Friday, November 02, 2012

Autumn Inaugural by Dana Gioia


      I.

There will always be those who reject ceremony,
Who claim that resolution requires no fanfare,
Those who demand the spirit stay fixed
Like a desert saint, fed only on faith,
To worship in no temple but the weather.

There will always be the austere ones
Who mount denial’s shaky ladder
To drape the statues or whitewash the frescoed wall,
As if the still star of painted plaster
Praised creation less than the evening’s original.

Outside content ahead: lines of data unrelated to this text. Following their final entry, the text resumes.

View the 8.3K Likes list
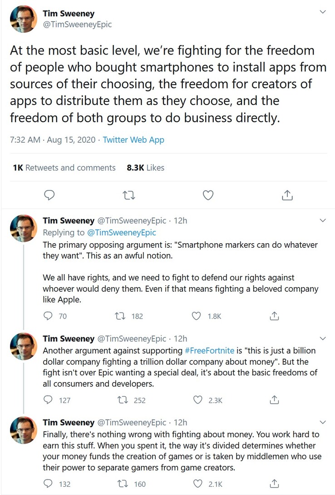Viewport: 335px width, 495px height. coord(145,168)
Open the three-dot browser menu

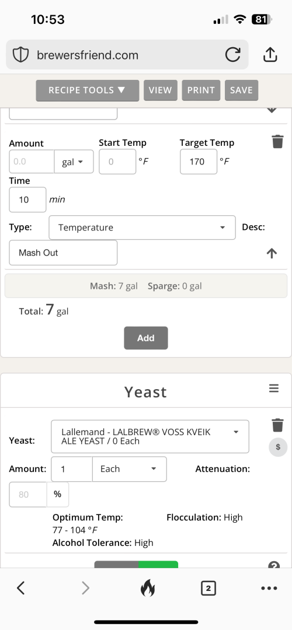point(269,589)
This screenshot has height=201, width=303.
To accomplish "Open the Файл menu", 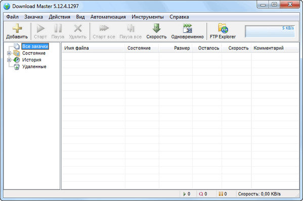I will pyautogui.click(x=12, y=17).
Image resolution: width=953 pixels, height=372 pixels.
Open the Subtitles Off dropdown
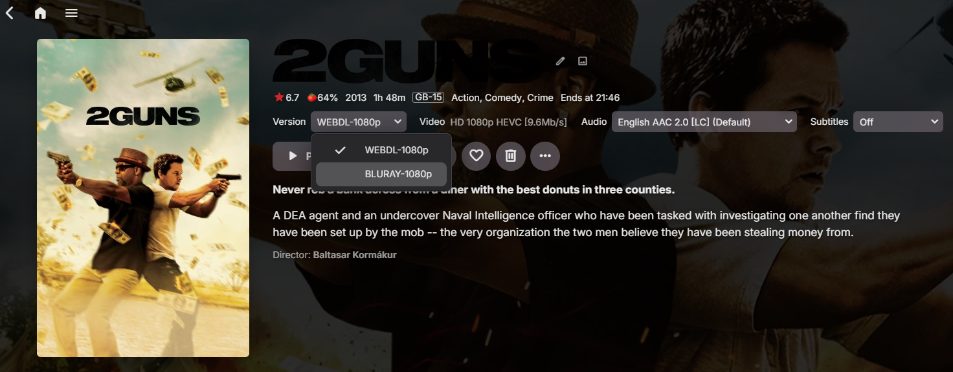898,122
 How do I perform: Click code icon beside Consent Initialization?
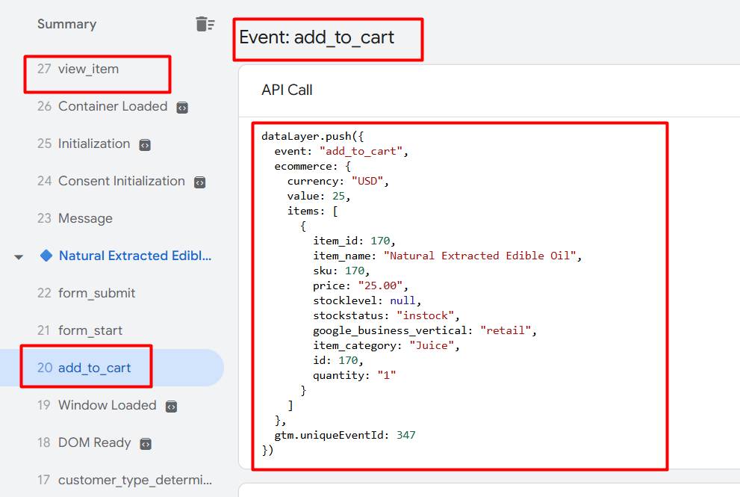pos(199,182)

And they are right. Symbols betray us.
They are always more or less than what
Is really meant. But shall there be no
Processions by torchlight because we are weak?
What native speech do we share but imperfection?

II.

Praise to the rituals that celebrate change,
Old robes worn for new beginnings,
Solemn protocol where the mutable soul,
Surrounded by ancient experience, grows
Young in the imagination’s white dress.

Because it is not the rituals we honor
But our trust in what they signify, these rites
That honor us as witnesses – whether to watch
Lovers swear loyalty in a careless world
Or a newborn washed with water and oil.

So praise to innocence – impulsive and evergreen –
And let the old be touched by youth’s
Wayward astonishment at learning something new,
And dream of a future so fitting and so just
That our desire will bring it into being.


[This poem has, I think, been the theme of this last year and seemed especially appropriate to post because it's Autumn and yesterday was All Saints Day.]